**GIVEN DATA:**
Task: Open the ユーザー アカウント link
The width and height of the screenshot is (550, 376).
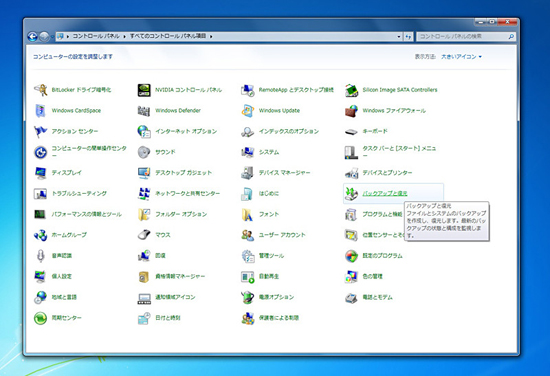Action: pos(282,235)
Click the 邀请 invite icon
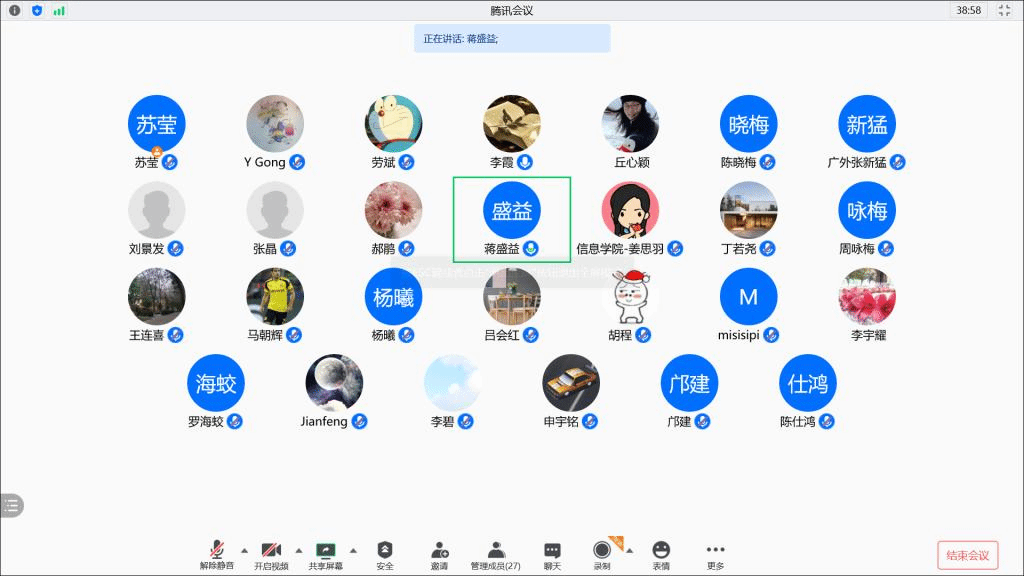Screen dimensions: 1024x576 point(439,555)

**EXERCISE INSTRUCTIONS:**
Reproduce all of the material above line for line, with no changes to the text, and omit the pictures.

**ANSWER FOR THIS EXERCISE:**
Task: Open the ユーザー アカウント link
The width and height of the screenshot is (550, 376).
Action: pos(282,235)
Click the 邀请 invite icon
Screen dimensions: 1024x576 point(439,555)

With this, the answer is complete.